• **Task prompt**
Nothing but the lines from the one containing "Task: Click the magnifier" to the end of the records below should be output, each exactly as written.

• **Source material**

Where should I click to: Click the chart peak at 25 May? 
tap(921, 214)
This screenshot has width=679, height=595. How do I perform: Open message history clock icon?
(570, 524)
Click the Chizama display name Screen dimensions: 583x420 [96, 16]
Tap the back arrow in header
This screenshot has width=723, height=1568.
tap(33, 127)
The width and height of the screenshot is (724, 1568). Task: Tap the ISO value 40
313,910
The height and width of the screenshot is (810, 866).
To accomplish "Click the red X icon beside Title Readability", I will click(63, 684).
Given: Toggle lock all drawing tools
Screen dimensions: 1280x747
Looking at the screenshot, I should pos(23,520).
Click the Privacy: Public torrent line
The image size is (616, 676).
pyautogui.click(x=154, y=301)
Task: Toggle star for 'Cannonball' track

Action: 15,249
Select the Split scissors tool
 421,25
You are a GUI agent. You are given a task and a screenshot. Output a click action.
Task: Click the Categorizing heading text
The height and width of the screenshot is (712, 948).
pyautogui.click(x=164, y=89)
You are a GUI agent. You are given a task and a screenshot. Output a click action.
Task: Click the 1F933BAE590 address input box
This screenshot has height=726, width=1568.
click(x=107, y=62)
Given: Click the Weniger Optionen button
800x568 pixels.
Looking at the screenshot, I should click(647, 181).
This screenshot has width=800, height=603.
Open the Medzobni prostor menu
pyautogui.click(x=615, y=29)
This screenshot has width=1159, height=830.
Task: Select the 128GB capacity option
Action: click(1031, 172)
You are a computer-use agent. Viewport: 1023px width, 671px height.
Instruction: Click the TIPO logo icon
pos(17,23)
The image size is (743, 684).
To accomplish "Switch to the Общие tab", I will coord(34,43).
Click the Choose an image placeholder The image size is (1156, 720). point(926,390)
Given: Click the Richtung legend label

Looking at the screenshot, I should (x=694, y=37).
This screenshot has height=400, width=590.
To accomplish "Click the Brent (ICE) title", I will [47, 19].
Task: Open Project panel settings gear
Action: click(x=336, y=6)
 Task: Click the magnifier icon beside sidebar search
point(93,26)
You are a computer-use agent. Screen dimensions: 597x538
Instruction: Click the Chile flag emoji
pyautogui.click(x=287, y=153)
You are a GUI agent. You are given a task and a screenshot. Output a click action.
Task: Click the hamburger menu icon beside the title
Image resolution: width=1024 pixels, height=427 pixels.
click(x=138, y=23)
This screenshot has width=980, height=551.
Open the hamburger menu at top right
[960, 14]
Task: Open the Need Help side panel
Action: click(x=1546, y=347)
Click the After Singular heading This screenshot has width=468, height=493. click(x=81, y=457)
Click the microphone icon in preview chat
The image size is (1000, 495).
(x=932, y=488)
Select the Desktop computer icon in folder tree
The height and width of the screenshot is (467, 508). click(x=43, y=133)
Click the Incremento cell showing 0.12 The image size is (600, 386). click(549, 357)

• **Answer to the problem**
 Task: Click the magnifier icon beside sidebar search
point(93,26)
You are a computer-use agent. Screen dimensions: 597x538
Instruction: Click the Chile flag emoji
pyautogui.click(x=287, y=153)
You are a GUI agent. You are given a task and a screenshot. Output a click action.
Task: Click the hamburger menu icon beside the title
Image resolution: width=1024 pixels, height=427 pixels.
click(x=138, y=23)
This screenshot has width=980, height=551.
Open the hamburger menu at top right
[960, 14]
Task: Open the Need Help side panel
Action: click(x=1546, y=347)
Click the After Singular heading This screenshot has width=468, height=493. click(x=81, y=457)
Click the microphone icon in preview chat
The image size is (1000, 495).
(x=932, y=488)
Select the Desktop computer icon in folder tree
The height and width of the screenshot is (467, 508). click(x=43, y=133)
Click the Incremento cell showing 0.12 The image size is (600, 386). click(549, 357)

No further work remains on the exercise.